DraftKings stock (NASDAQ: DKNG) dropped to a new low of $27.89 this week as investors await the company's earnings report after today's market close. The stock's decline results from multiple challenges, including a recent federal lawsuit, analyst downgrades, and intensifying competition in the online gaming market.
DraftKings is projected to report an earnings per share (EPS) of -$0.26 for the quarter, a significant decline compared to the positive EPS of $0.38 in Q2 2025. In that quarter, the company reported $1.513 billion in revenue, marking a 37% year-over-year increase.
The company faces a federal lawsuit accusing it of illegally sharing private user data, which allegedly led to harassment and a subsequent cover-up.

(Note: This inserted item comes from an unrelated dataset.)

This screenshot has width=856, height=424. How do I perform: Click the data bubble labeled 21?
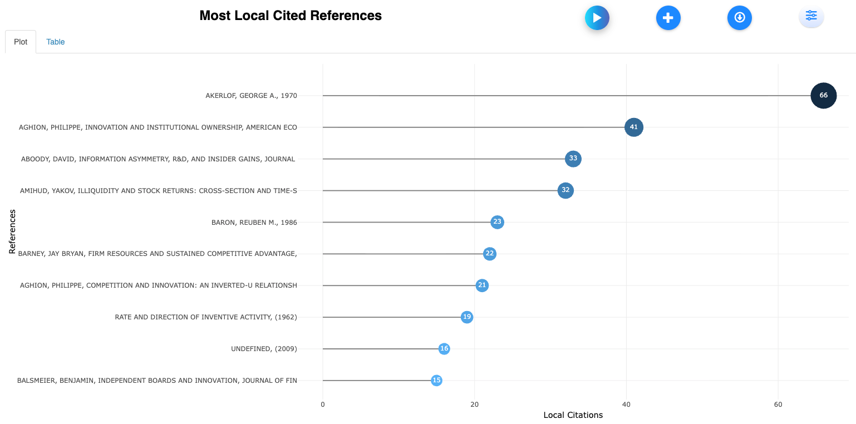[482, 285]
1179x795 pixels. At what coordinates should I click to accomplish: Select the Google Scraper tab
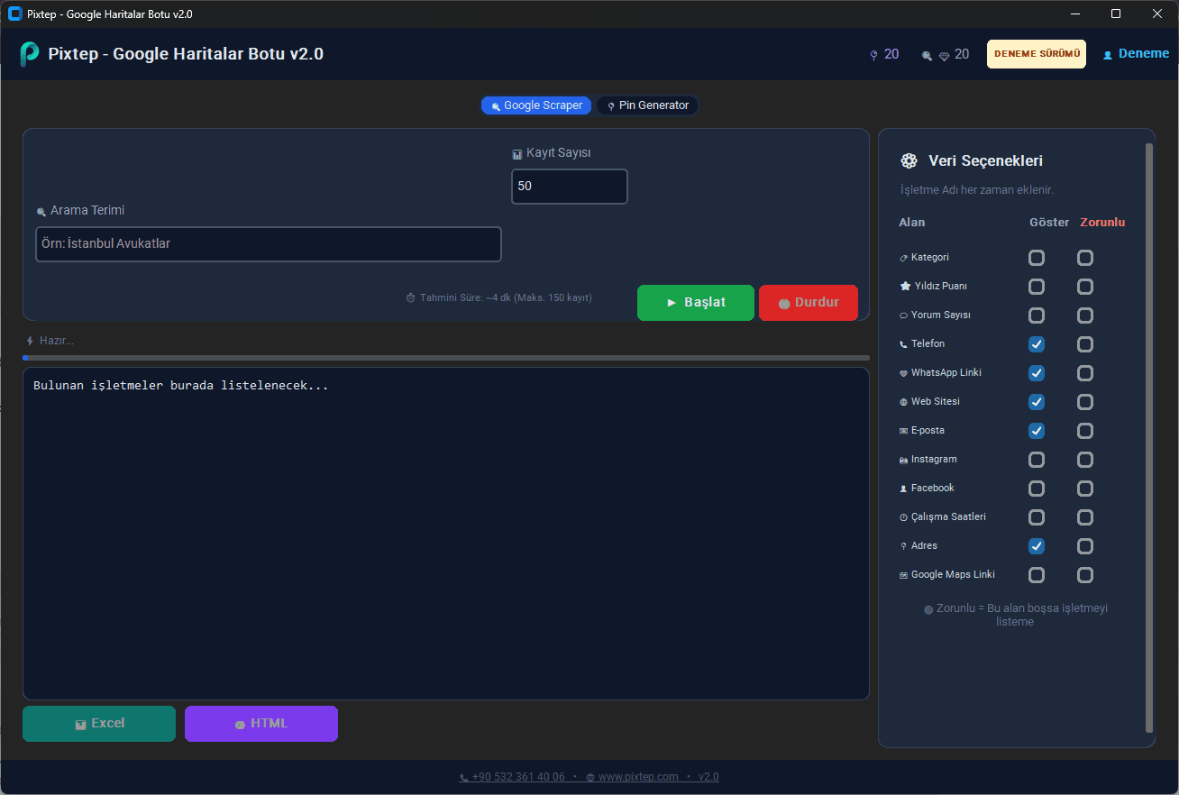(537, 105)
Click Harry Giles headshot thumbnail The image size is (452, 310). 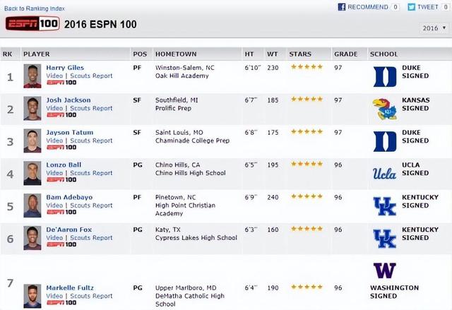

The lawsuit seeks more than $13 million in damages and has unsettled investors concerned about financial and reputational risks.
“The news of the lawsuit caused a 7.3% drop in the stock price, underscoring market sensitivity to data privacy and governance issues.”
Bank of America recently downgraded DraftKings from "Buy" to "Neutral," citing underperformance in the iGaming segment, loss of market share, and possible adverse effects from state-level tax policies.
The combination of legal troubles, competitive pressures, and cautious analysts has contributed to the stock's weakening position as the earnings announcement approaches.
DraftKings faces significant hurdles ahead of its earnings report, with legal issues and market pressures driving its stock to new lows despite past revenue growth.